A3 is a LoRA adapter for google/flan-t5-base trained to generate concise keyword lists from scientific paper abstracts inside the Research Library project.

This repository contains the PEFT adapter only. Load it on top of google/flan-t5-base.

Intended Use

Generate paper keywords from abstracts.
Tag and index scientific papers for search, browsing, and clustering.
Provide lightweight metadata for paper library interfaces.

This model is not intended to summarize full papers or generate scientific claims.

Training Data

The adapter was trained from PeytonT/1m_papers_text, a 1M-paper full-text and metadata dataset.
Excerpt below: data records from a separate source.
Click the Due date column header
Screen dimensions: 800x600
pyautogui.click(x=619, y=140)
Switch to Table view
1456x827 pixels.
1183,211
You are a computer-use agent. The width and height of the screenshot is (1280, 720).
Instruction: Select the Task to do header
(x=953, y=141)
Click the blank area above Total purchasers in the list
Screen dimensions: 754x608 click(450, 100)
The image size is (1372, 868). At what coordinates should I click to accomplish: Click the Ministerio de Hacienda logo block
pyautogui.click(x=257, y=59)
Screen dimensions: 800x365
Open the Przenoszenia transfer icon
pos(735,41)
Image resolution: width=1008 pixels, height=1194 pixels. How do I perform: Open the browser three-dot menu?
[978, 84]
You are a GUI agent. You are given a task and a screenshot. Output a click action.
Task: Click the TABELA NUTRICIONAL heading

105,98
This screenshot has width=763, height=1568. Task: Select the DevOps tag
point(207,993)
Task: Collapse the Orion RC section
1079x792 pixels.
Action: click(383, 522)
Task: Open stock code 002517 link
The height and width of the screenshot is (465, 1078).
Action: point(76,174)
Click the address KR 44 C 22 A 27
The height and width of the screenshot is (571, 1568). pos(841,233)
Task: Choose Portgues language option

For A3, the training input was the paper abstract and the target was a normalized keyword string derived from available paper metadata and text fields.

Training Procedure

Base model: google/flan-t5-base
Adapter: LoRA
Task type: SEQ_2_SEQ_LM
LoRA rank: 8
LoRA alpha: 32
LoRA dropout: 0.05
Target modules: q, v
Objective: cross-entropy sequence generation
Batch size: 256
Max source tokens: 768
Max target tokens: 128
Precision: bf16
Optimizer: adamw
Learning rate: 1e-4
Warmup steps: 1000
Training steps: 3895
Epochs: 1.0
Last logged train loss: 0.3175
Hardware: single H100 80GB GPU

Usage

import torch
from transformers import AutoModelForSeq2SeqLM, AutoTokenizer
from peft import PeftModel

repo_id = "PeytonT/1m-papers-abstract-keywords"
base_id = "google/flan-t5-base"

tokenizer = AutoTokenizer.from_pretrained(repo_id)
base = AutoModelForSeq2SeqLM.from_pretrained(base_id)
model = PeftModel.from_pretrained(base, repo_id)
model.eval()

abstract = (
    "We introduce a graph neural network retrieval system for scientific papers "
    "that jointly embeds citation links, paper abstracts, and author metadata."
)
inputs = tokenizer(abstract, return_tensors="pt", truncation=True, max_length=768)
inputs.pop("token_type_ids", None)

with torch.no_grad():
    output = model.generate(**inputs, max_new_tokens=32, do_sample=False)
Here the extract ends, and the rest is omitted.